O Ironie des Schicksals! Ich machte meinen ersten größeren Fund, eine goldene Kette im Werte von ungefähr 70 Mark. Ich zeigte sie meinen Bekannten mit dem Bemerken, daß ich abwarten wolle, ob sich der Verlierer durch den Verlustanzeiger melden und vielleicht eine Belohnung aussetzen werde, andernfalls ich sie im Fundbureau des Polizeipräsidiums abgeben würde. »Ochse!« schrie einer, mir ganz entrüstet den Rücken kehrend.

den 24. Juni.

Heute ist ein schöner Tag für mich. Ich habe mich mit dem Verlag geeinigt und einen ansehnlichen Vorschuß erhalten. Wir hatten uns mißverstanden. Es hat sich hauptsächlich nur um eine gründliche Schilderung des Schmierenlebens gehandelt.

den 22. Februar 1910.

Meine Mutter tot! – – – – –

Liebe Mama, wir haben uns nie ganz verstanden. Wie hättest auch du kluge Frau mit dem hohen praktischen Intellekt dich mit mir, dem in jeder Hinsicht höchst unpraktischen Menschen, ganz verstehen können! Mich hat kein Mensch verstanden. Und die Mutterliebe mußte sich empören gegen ein Streben, das sich scheinbar immer in Utopien verlor.

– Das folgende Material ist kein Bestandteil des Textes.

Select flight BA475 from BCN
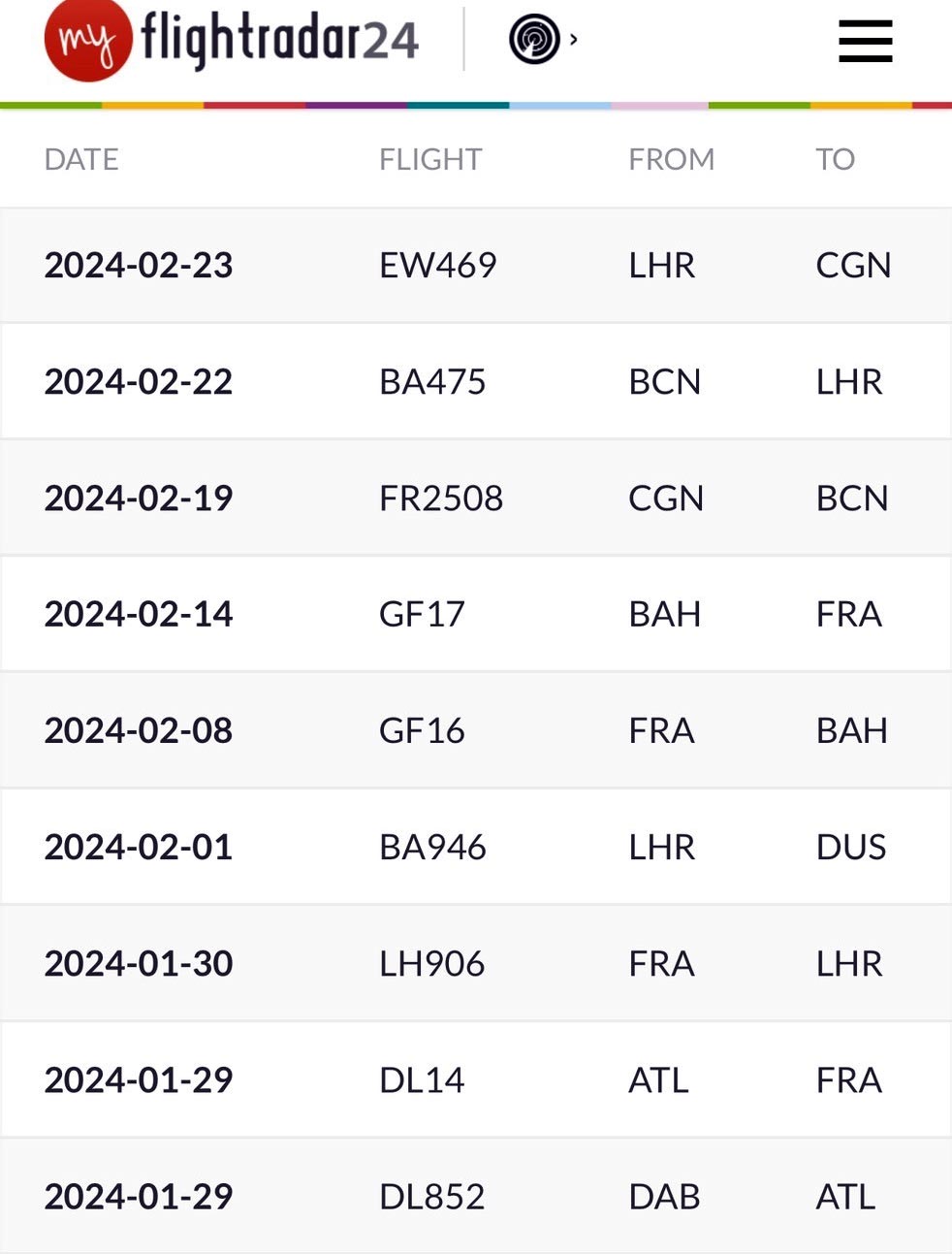The image size is (952, 1254). pyautogui.click(x=432, y=382)
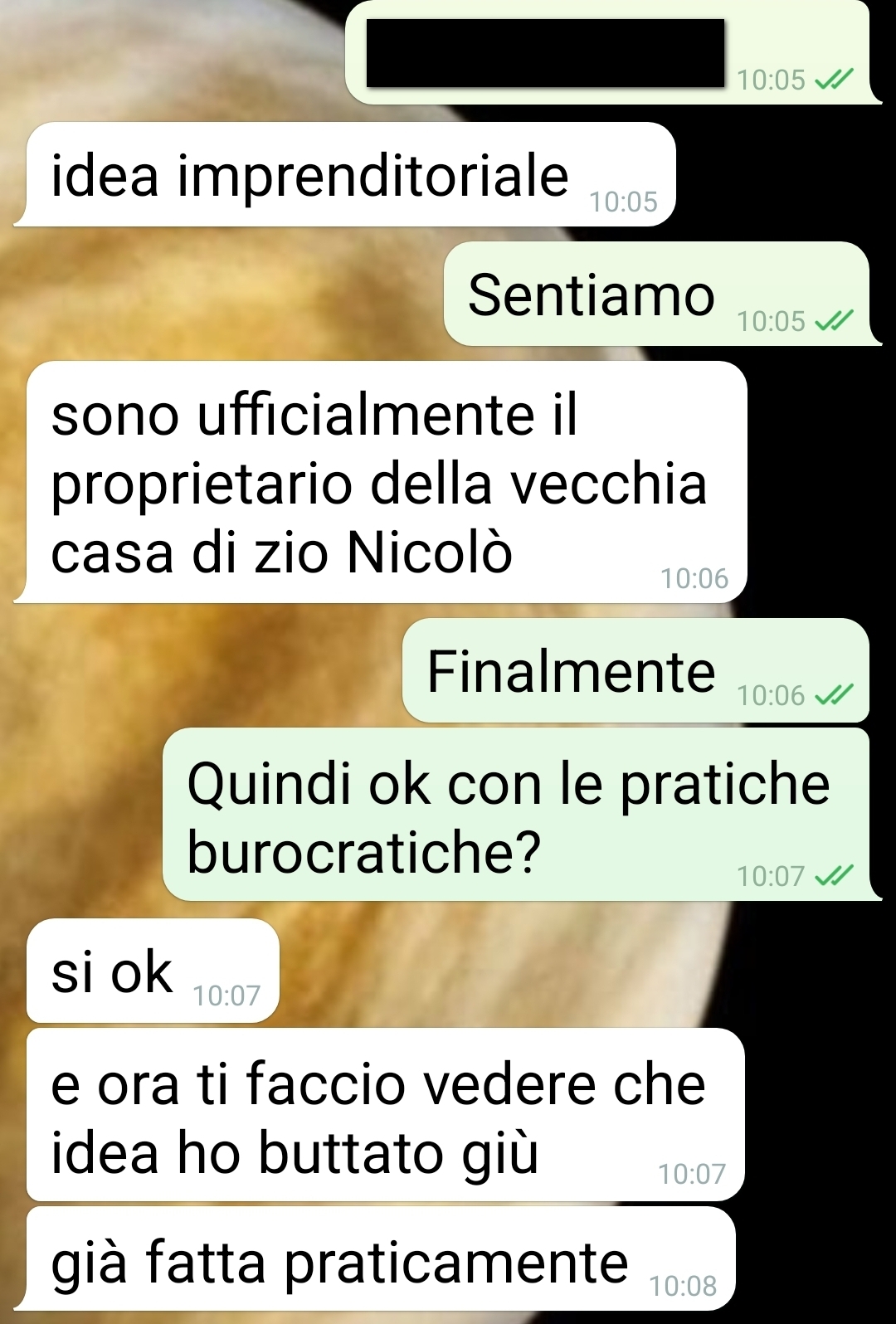Tap the "si ok" message bubble
The image size is (896, 1324).
(153, 971)
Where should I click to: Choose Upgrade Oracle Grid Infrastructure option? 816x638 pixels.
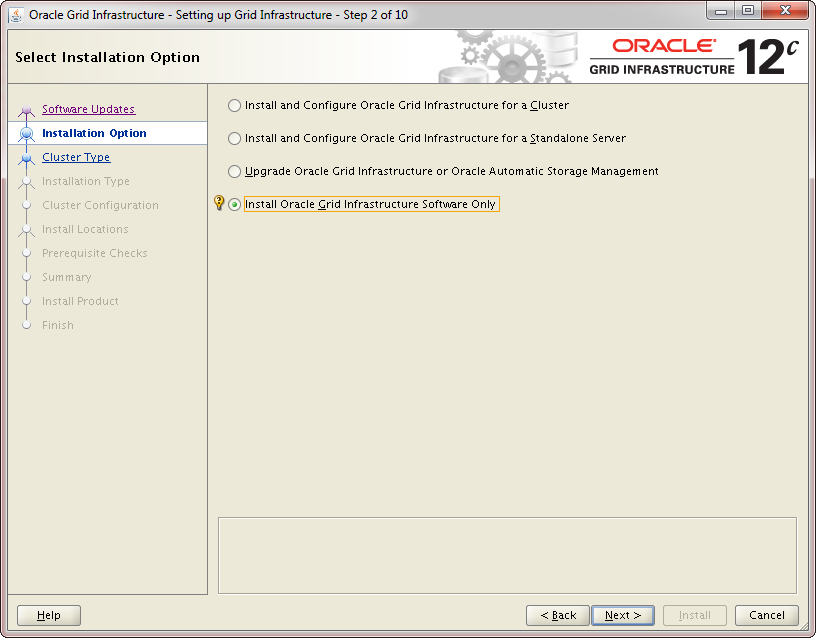pyautogui.click(x=235, y=171)
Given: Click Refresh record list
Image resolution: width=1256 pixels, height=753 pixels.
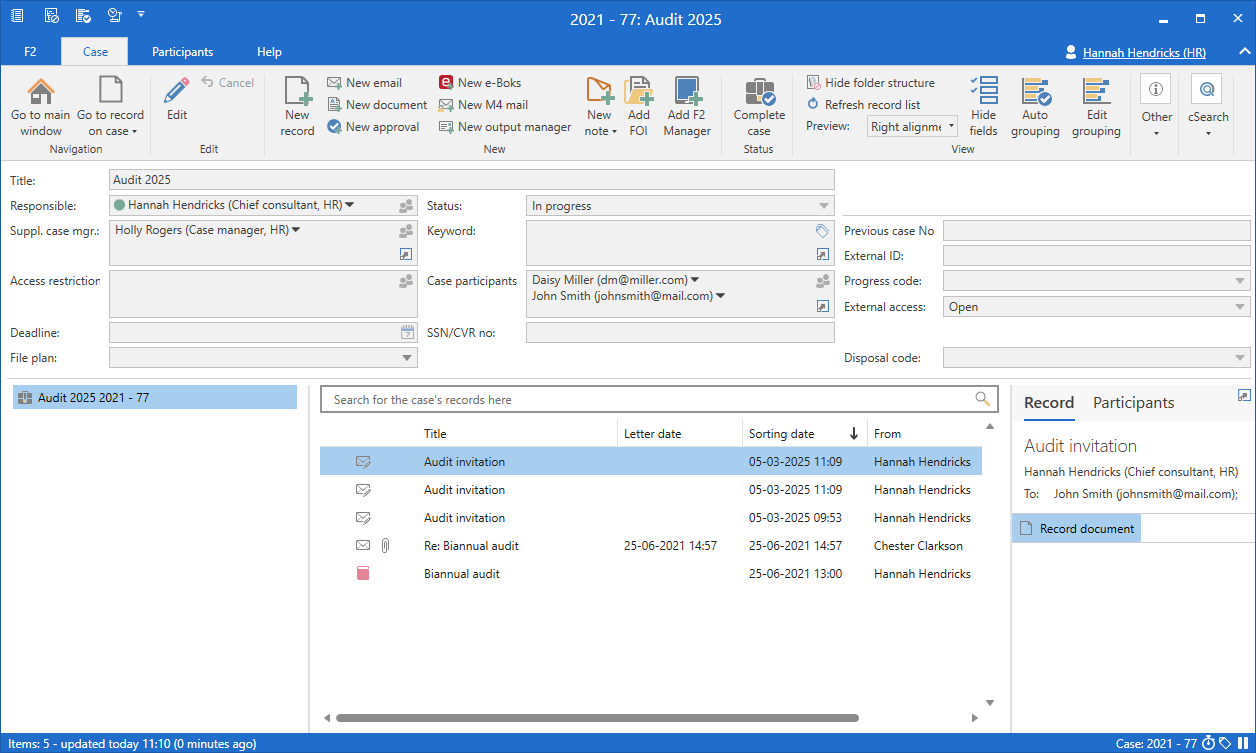Looking at the screenshot, I should [871, 105].
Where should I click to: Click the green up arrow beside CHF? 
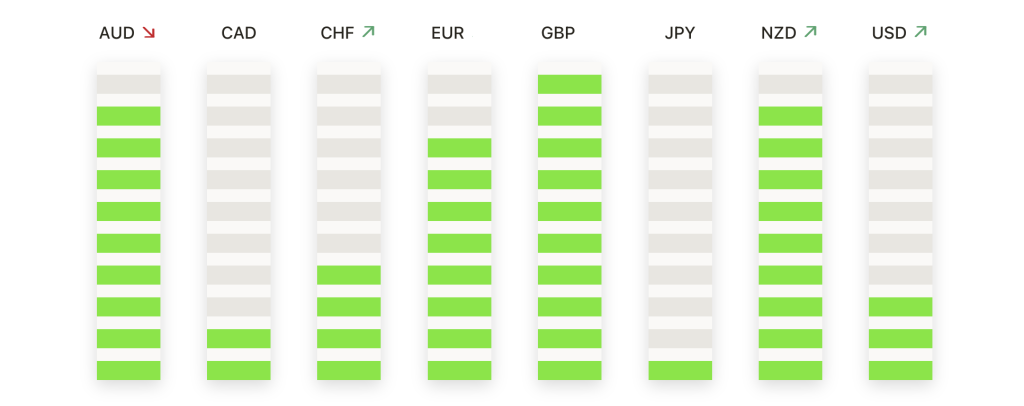(368, 31)
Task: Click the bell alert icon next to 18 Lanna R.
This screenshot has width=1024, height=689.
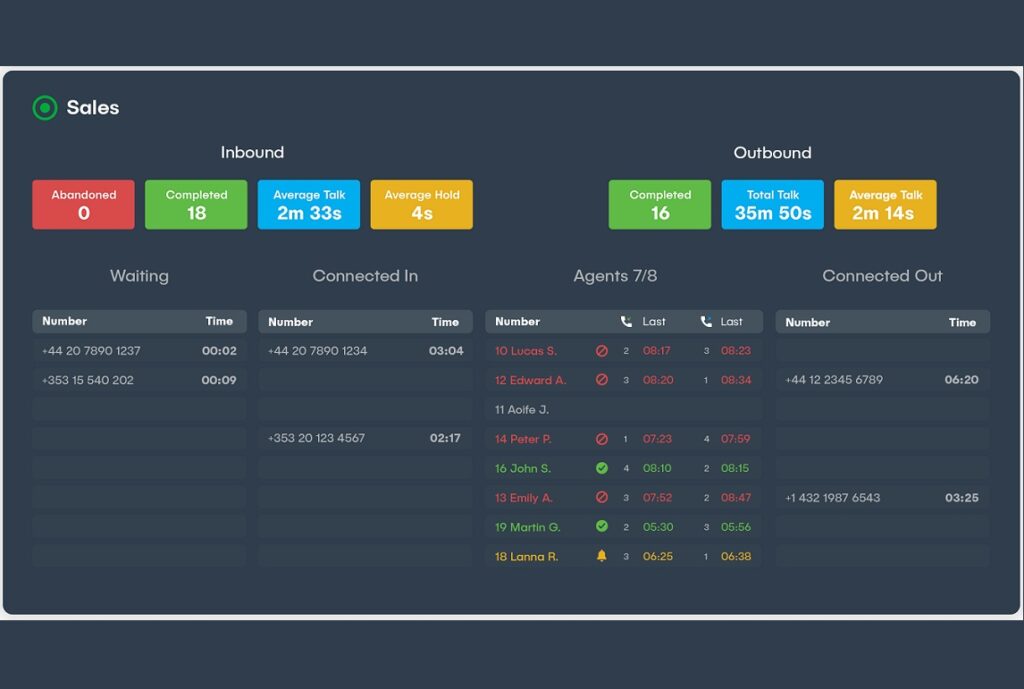Action: (603, 556)
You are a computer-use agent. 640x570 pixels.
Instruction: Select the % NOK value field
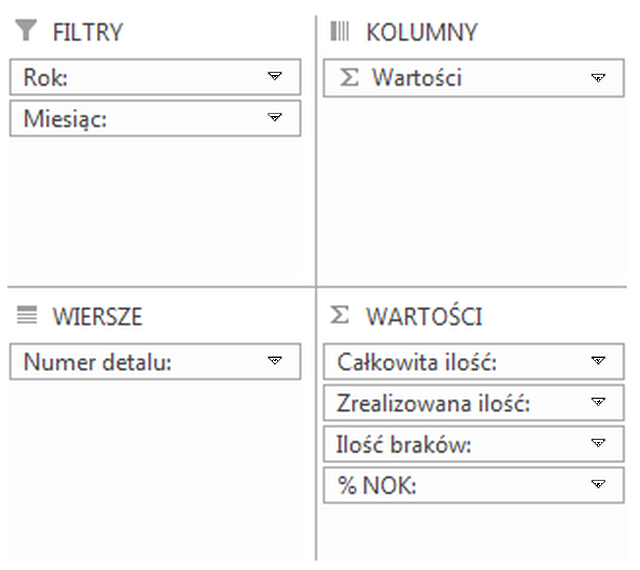coord(450,485)
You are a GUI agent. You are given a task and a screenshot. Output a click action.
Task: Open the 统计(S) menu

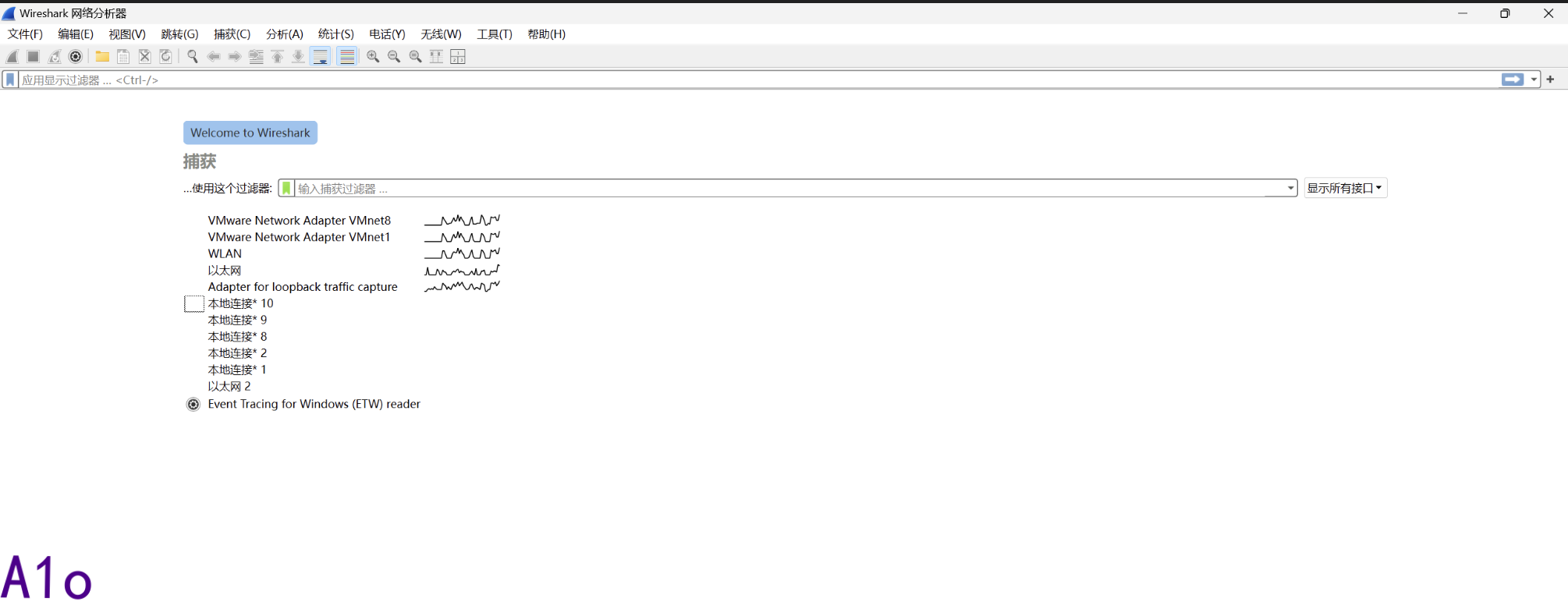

Vor 30 Jahren habe ich dich zuletzt gesehen. Enkel und Enkelkinder nahmen deine Liebe in Anspruch. Wäre es mir vergönnt gewesen, dir noch einmal ins Mutterauge zu blicken: in der ersten Viertelstunde wären wir eins geworden.

den 24. Februar.

Am Begräbnistage meiner Mutter ging ich zur Stunde ihrer Beisetzung in eine katholische Kirche. Nachdem ich darin nahezu zwei Stunden zugebracht, wandelte ich im anliegenden umzäunten Garten in mich versunken auf und ab. Ich hatte den innigsten Drang, mich in dieselbe Stimmung zu versetzen, gleichsam dieselbe Luft zu atmen, die dort herrschte, wo meine Mutter zu Grabe getragen wurde. »Gehen Sie in die Kirche oder verlassen Sie diesen Ort!« schrie mich der Wächter an. Auch meine ihm dargelegten Gründe konnten ihn nicht umstimmen. Er gab mir zu verstehen, daß er mich für einen Einbrecher halten könne. Sehe ich wirklich so aus? Ich floh in meine Stube. Hier erst löste sich wahrhaft mein Inneres, hier erst brach im tiefsten Schmerze die dieser Stunde würdige Stimmung hervor, die an gottgeweihter Stätte – – – – –

den 28. Februar.

Mit der sorgsamsten Sparsamkeit warst du auch auf mich bedacht. Ich danke dir, liebes Mütterchen! Und meine gute Natur, die mir über so vieles hinweghalf, meine Jugend am Grabesrande –: sie sind dein Vermächtnis!